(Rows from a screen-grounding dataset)
^^^^^^^^^^^^^^^^
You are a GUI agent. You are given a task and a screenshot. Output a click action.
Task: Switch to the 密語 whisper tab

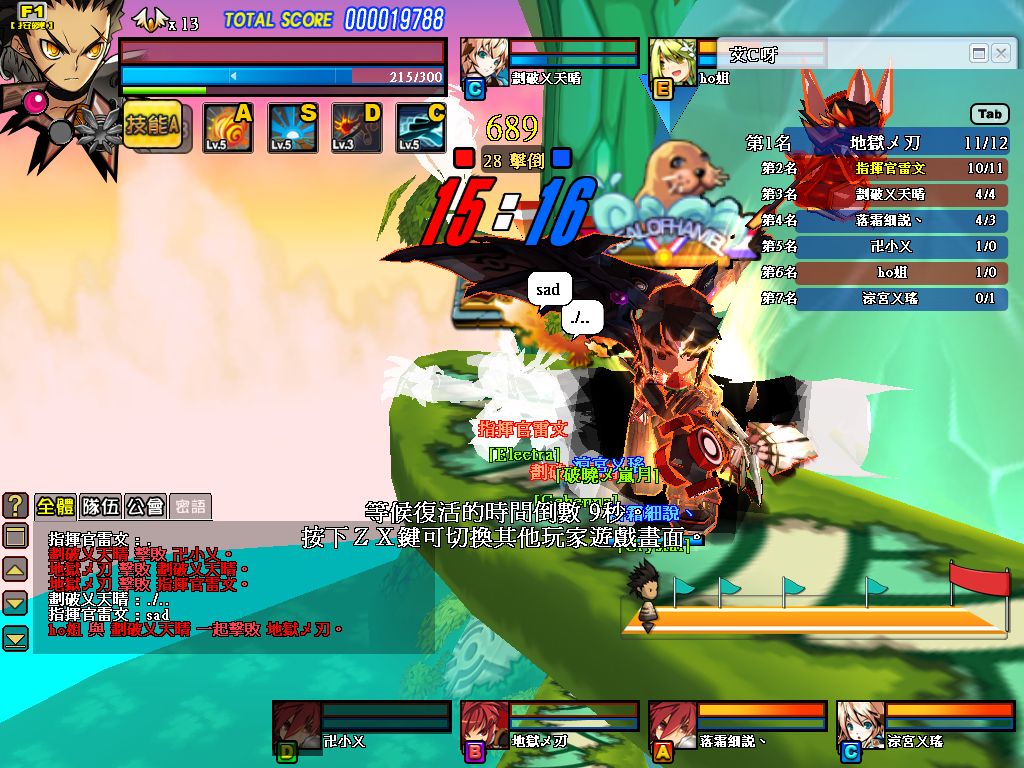[x=189, y=506]
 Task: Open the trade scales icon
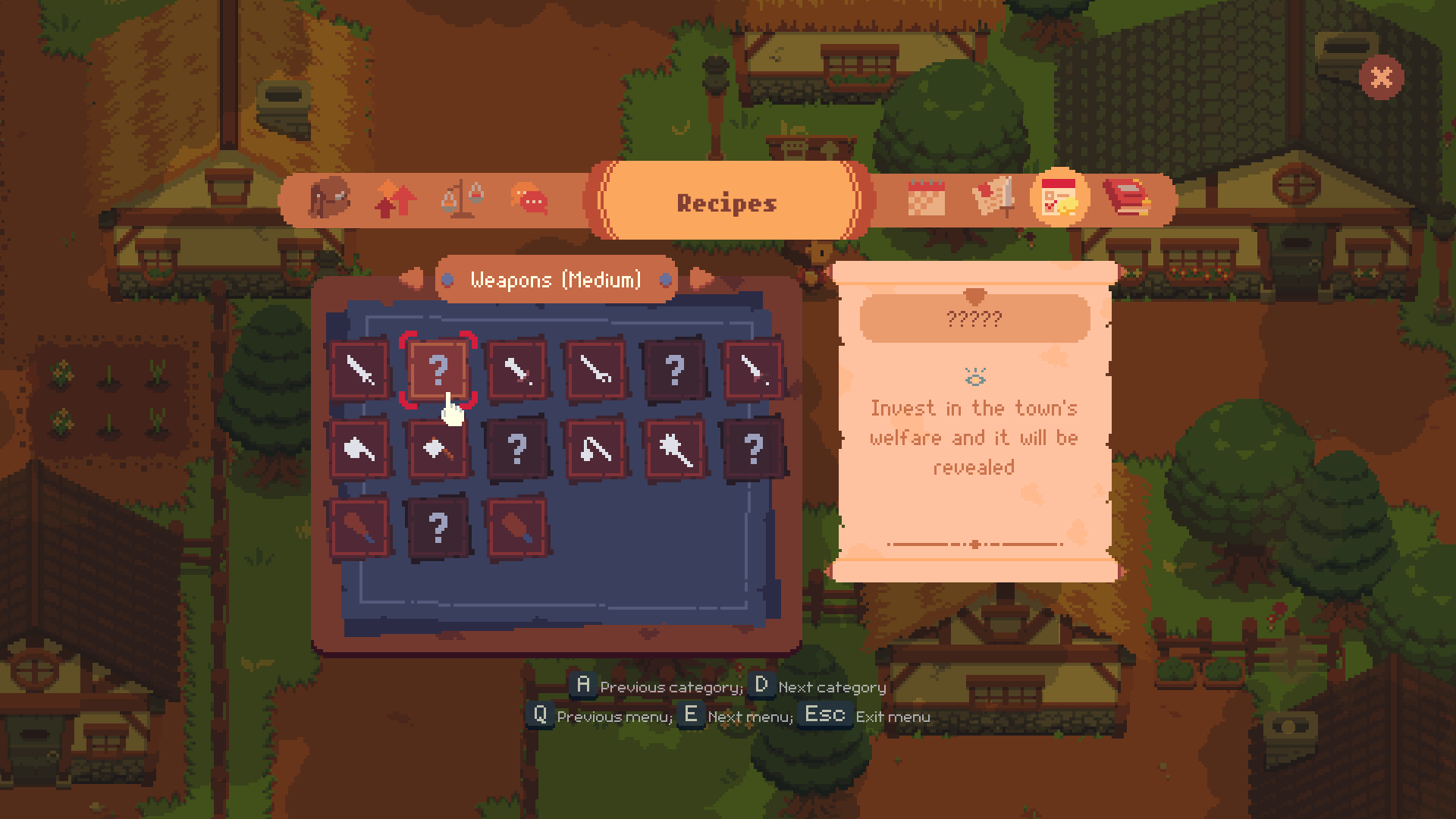point(461,199)
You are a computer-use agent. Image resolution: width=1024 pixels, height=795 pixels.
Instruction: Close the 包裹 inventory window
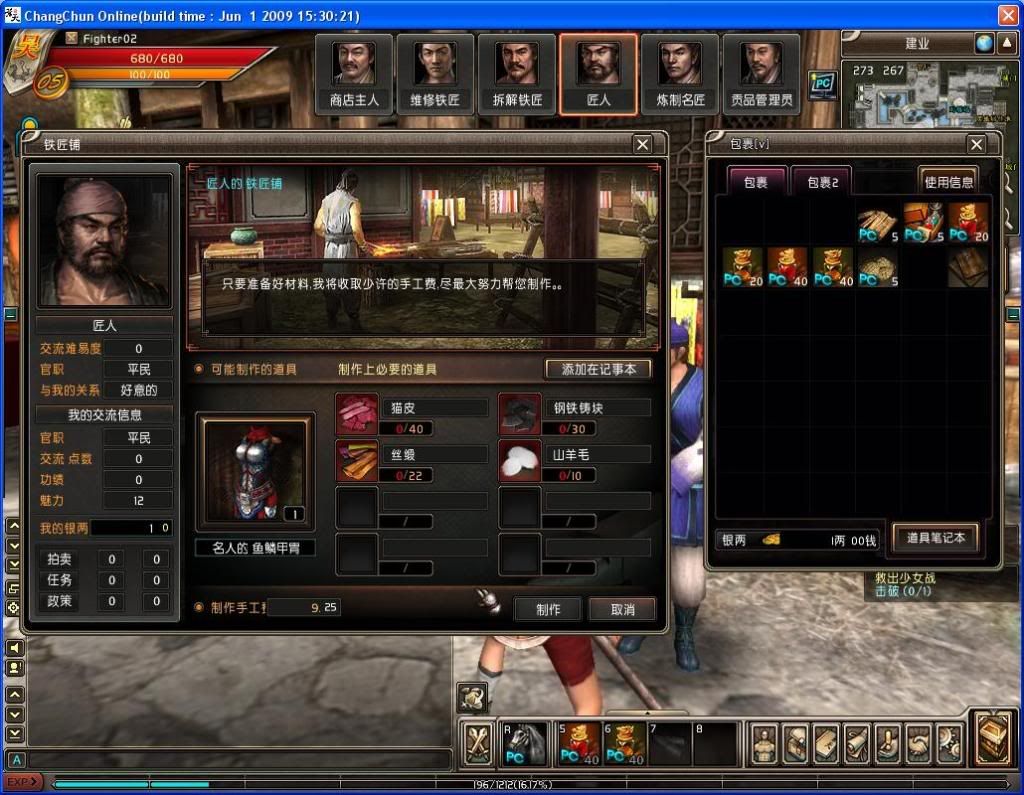[976, 146]
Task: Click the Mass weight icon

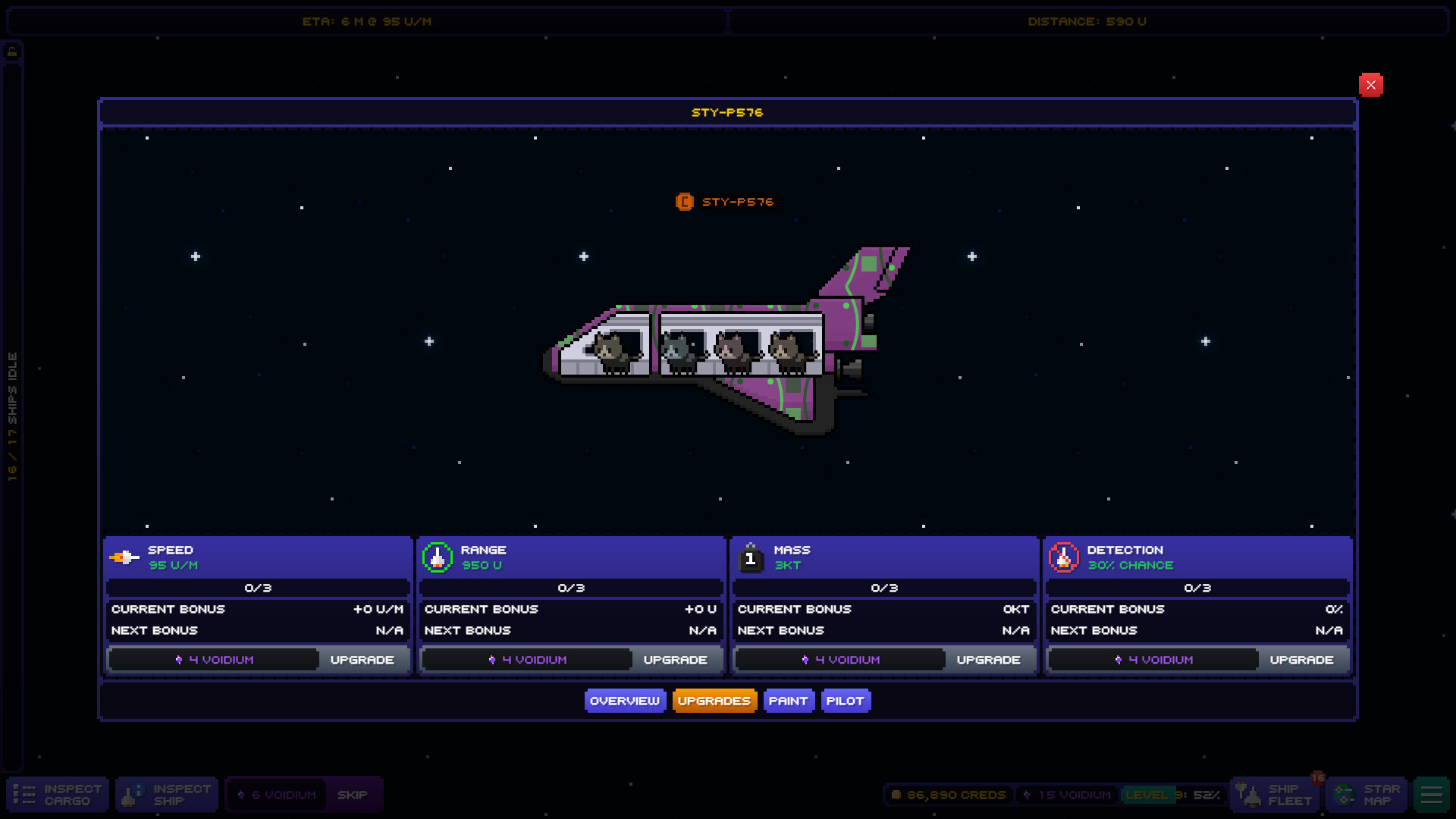Action: (x=751, y=557)
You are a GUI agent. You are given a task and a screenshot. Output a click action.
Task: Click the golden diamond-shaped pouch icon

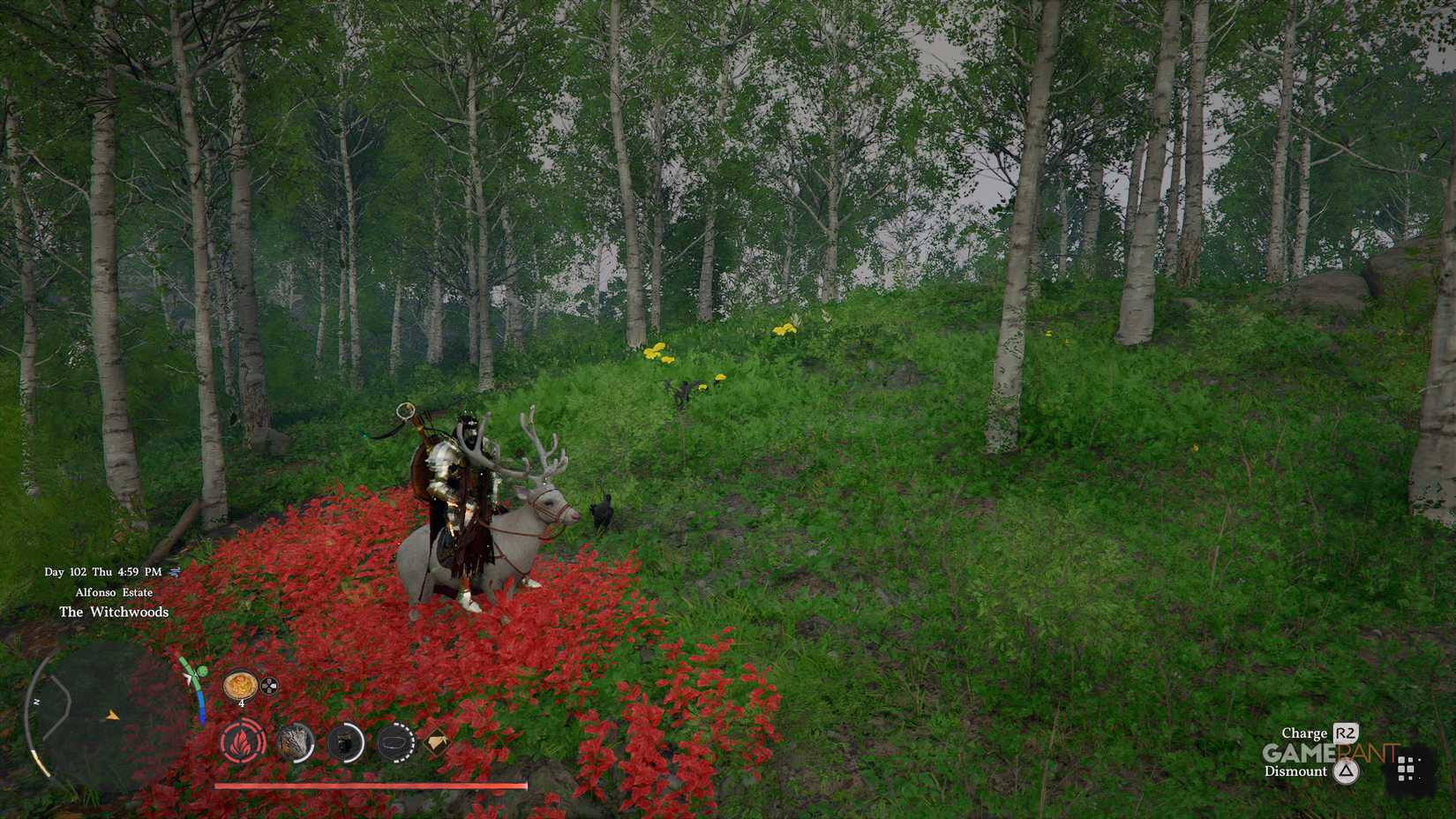pyautogui.click(x=437, y=742)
^^^^^^^^^^^^^^^^
WHAT THIS TASK INVOLVES: Copy out every line of the material above word for word, omitting the pictures.

THE RESPONSE:
You are a GUI agent. You are given a task and a screenshot. Output a click action.
Task: Switch to the 密語 whisper tab

[x=189, y=506]
 Task: Open the trade scales icon
point(461,199)
You are a computer-use agent. Image resolution: width=1024 pixels, height=795 pixels.
Instruction: Close the 包裹 inventory window
[976, 146]
Task: Click the Mass weight icon

Action: (x=751, y=557)
You are a GUI agent. You are given a task and a screenshot. Output a click action.
Task: Click the golden diamond-shaped pouch icon

pyautogui.click(x=437, y=742)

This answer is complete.